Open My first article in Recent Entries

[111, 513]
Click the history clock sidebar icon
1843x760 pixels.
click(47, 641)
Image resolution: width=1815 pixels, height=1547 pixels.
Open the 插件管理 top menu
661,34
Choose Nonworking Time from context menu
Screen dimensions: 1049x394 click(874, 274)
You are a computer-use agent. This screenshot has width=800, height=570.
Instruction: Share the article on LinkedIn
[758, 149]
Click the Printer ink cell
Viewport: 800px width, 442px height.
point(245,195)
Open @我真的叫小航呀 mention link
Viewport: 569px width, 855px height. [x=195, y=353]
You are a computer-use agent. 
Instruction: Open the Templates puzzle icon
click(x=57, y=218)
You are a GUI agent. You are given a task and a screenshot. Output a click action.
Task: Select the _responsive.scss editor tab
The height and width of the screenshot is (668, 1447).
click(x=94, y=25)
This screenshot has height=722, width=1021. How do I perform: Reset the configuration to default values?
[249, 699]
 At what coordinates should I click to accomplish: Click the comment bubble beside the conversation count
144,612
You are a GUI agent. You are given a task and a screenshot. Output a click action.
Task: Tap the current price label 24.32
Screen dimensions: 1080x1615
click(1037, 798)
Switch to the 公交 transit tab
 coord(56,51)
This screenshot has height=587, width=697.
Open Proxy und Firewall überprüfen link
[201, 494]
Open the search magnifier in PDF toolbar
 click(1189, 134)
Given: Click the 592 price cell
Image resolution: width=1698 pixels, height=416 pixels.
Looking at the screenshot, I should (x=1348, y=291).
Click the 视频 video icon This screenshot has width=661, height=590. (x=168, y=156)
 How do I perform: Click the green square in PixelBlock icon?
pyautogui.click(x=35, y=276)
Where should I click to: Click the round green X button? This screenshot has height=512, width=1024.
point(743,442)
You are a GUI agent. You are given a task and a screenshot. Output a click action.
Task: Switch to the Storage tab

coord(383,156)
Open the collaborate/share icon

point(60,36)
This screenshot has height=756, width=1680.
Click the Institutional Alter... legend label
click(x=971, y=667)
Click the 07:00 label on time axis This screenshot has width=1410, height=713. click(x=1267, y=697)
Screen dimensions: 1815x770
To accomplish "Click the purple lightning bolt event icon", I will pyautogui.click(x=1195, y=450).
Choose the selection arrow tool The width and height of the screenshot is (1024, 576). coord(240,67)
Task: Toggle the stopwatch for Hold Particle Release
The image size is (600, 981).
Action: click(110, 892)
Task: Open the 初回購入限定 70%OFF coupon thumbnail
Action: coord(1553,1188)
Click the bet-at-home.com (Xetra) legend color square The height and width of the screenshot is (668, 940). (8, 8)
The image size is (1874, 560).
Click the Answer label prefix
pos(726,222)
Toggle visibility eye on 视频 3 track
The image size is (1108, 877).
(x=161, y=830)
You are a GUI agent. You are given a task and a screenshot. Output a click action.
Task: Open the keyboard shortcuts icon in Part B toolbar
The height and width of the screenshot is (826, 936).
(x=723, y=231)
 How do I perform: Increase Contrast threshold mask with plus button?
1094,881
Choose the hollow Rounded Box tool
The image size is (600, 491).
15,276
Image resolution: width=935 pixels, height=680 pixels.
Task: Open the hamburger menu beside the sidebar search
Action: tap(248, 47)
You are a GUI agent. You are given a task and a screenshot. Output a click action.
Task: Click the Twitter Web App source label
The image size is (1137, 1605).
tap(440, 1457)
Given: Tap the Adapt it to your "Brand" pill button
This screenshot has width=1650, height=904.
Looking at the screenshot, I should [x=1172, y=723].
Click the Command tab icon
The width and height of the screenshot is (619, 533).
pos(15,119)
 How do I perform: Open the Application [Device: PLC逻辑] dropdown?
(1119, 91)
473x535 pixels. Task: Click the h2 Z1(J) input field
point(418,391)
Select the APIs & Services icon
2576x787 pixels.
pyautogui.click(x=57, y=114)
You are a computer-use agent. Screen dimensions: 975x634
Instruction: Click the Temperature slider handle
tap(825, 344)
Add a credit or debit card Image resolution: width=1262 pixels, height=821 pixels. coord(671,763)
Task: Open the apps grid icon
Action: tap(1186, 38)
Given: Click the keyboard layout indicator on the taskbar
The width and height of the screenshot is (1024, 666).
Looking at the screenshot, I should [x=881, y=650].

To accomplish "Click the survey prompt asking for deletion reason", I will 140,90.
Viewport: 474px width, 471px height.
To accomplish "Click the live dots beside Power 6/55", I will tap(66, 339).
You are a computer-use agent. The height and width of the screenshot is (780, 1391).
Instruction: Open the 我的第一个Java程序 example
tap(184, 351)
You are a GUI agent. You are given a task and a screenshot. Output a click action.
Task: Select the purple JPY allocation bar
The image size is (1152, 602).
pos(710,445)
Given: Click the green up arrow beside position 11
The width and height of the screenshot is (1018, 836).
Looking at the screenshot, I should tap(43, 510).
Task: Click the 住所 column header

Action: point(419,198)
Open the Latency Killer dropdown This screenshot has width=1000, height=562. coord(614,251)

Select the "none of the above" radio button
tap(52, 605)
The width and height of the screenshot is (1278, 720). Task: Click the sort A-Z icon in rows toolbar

■ THE TASK:
What lines of the material above hold the string "price"? Please copy them.

■ OUTPUT:
Task: Tap the current price label 24.32
Given: Click the 592 price cell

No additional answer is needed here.